NHS Clinical Commissioners has supported a move that effectively curbs the power of large acute trusts to reject proposed changes to the payment system.

Last month, the Department of Health launched a consultation on plans to scrap the objection threshold for providers by “share of supply”, and to raise the proportion of commissioners or providers that must object from 51 per cent to “between 66 per cent and 75 per cent”.

The tariff for this financial year was rejected by 37 per cent of providers, which accounted for 75 per cent “share of supply” for the relevant services.

NHS Providers has opposed the move, while the NHS Confederation said it was “cautious” about the proposal.

However, NHS Clinical Commissioners has said in its consultation response: “We strongly support proposals to remove the objection threshold based on providers’ share of supply.

“There must not be a weighted balance towards a small number of large providers acting in their collective interests at the expense of the health system or service as a whole.

“We agree that the current objection threshold has presented some issues in previous years. If the threshold is to be raised we would be concerned that it should not be set at too high a level.”

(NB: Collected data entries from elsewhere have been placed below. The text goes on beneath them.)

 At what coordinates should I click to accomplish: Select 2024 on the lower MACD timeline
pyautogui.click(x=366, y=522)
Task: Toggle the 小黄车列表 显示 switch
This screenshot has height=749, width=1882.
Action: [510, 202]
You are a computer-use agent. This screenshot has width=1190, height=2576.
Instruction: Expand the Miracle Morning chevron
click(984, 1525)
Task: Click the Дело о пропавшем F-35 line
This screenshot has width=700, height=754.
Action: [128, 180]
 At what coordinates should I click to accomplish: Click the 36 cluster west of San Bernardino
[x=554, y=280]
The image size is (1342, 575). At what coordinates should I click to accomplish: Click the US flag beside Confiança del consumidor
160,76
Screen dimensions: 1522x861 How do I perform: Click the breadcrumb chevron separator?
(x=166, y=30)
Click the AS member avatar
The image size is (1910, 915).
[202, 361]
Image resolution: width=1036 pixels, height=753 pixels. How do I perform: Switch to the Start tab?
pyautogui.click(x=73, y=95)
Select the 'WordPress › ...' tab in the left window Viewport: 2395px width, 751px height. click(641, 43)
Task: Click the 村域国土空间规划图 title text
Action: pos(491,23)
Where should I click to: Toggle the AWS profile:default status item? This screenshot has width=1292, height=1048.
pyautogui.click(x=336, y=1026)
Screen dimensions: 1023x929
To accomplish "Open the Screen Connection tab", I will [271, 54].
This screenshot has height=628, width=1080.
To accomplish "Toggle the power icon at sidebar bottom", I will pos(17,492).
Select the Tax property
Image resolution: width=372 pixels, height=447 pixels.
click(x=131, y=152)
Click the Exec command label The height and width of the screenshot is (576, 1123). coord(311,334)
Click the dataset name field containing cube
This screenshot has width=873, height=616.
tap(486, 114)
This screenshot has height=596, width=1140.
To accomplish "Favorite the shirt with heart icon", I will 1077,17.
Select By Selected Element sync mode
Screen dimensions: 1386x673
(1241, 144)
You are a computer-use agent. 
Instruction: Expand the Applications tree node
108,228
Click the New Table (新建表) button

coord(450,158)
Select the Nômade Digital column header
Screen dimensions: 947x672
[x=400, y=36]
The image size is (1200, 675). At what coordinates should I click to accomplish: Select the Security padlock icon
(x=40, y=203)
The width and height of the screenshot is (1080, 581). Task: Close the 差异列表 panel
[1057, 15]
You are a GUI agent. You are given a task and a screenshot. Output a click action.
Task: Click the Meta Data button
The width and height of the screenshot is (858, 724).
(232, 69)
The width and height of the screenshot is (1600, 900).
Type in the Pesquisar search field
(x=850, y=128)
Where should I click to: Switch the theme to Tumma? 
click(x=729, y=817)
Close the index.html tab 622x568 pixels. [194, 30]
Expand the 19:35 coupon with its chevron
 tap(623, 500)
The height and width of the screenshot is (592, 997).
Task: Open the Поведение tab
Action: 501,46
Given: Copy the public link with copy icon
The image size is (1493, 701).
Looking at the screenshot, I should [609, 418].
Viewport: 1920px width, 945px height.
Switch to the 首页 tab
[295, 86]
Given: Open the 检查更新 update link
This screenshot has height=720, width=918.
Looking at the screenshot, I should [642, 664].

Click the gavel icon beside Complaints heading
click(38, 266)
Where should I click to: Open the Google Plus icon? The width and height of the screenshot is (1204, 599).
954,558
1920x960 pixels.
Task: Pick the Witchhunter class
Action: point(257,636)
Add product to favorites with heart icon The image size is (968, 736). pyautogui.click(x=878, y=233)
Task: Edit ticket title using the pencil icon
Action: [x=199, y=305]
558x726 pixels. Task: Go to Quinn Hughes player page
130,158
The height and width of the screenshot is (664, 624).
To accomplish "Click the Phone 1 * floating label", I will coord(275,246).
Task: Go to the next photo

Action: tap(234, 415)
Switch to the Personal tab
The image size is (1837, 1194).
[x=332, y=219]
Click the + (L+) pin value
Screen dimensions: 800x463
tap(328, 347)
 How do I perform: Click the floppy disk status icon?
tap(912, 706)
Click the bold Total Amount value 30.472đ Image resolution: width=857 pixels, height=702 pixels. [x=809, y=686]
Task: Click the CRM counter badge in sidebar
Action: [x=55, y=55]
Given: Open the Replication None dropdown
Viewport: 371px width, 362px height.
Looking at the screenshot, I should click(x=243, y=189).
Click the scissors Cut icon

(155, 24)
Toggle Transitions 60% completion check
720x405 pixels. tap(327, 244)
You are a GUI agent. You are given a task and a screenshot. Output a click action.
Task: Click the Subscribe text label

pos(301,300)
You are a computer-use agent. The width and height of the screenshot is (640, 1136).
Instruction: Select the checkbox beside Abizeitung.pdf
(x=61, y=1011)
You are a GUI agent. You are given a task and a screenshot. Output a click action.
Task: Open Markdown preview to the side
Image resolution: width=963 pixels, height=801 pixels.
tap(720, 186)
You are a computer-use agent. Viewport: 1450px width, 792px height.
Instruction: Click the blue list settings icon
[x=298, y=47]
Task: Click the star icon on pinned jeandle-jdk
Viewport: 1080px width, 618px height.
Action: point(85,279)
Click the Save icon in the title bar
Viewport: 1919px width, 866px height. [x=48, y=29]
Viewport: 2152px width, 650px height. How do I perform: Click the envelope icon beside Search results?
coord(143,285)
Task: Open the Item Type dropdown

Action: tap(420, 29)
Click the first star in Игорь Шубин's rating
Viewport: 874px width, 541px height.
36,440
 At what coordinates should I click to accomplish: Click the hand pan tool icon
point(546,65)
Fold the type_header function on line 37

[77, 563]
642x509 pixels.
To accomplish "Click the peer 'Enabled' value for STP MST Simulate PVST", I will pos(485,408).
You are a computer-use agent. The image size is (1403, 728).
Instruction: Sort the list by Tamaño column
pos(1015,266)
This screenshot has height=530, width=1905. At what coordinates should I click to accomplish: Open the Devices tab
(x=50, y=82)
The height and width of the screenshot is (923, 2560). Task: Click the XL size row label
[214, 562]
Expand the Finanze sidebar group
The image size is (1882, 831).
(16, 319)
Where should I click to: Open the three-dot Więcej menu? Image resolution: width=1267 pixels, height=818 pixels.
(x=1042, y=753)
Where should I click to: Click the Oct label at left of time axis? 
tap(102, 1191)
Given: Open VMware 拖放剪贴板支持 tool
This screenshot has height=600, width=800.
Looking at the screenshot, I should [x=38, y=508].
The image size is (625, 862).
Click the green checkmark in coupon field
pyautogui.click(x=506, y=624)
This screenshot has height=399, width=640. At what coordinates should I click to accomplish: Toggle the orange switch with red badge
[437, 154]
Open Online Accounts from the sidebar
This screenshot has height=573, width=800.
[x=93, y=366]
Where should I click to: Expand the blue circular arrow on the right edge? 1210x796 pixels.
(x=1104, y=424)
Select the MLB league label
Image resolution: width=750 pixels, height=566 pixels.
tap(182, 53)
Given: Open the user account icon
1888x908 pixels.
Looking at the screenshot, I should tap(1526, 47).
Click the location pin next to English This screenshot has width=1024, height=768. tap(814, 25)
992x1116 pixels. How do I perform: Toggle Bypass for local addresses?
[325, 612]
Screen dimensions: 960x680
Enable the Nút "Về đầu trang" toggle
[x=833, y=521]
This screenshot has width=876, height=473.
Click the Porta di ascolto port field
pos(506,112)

The response added: “Whilst there are different views about what the level might be from our members, overall and on balance we believe that the lower end of the continuum within the range suggested, closer to 66 per cent, would be more appropriate, although only alongside the development of a clear system of engagement.

“We believe that a threshold set at the upper level would prevent reasonable objection.”

“We would emphasise the need for full and proper engagement with the health system as a whole to develop a greater understanding of the funding challenge, and build whole system solutions, thereby avoiding the need to use the objection mechanism at all.”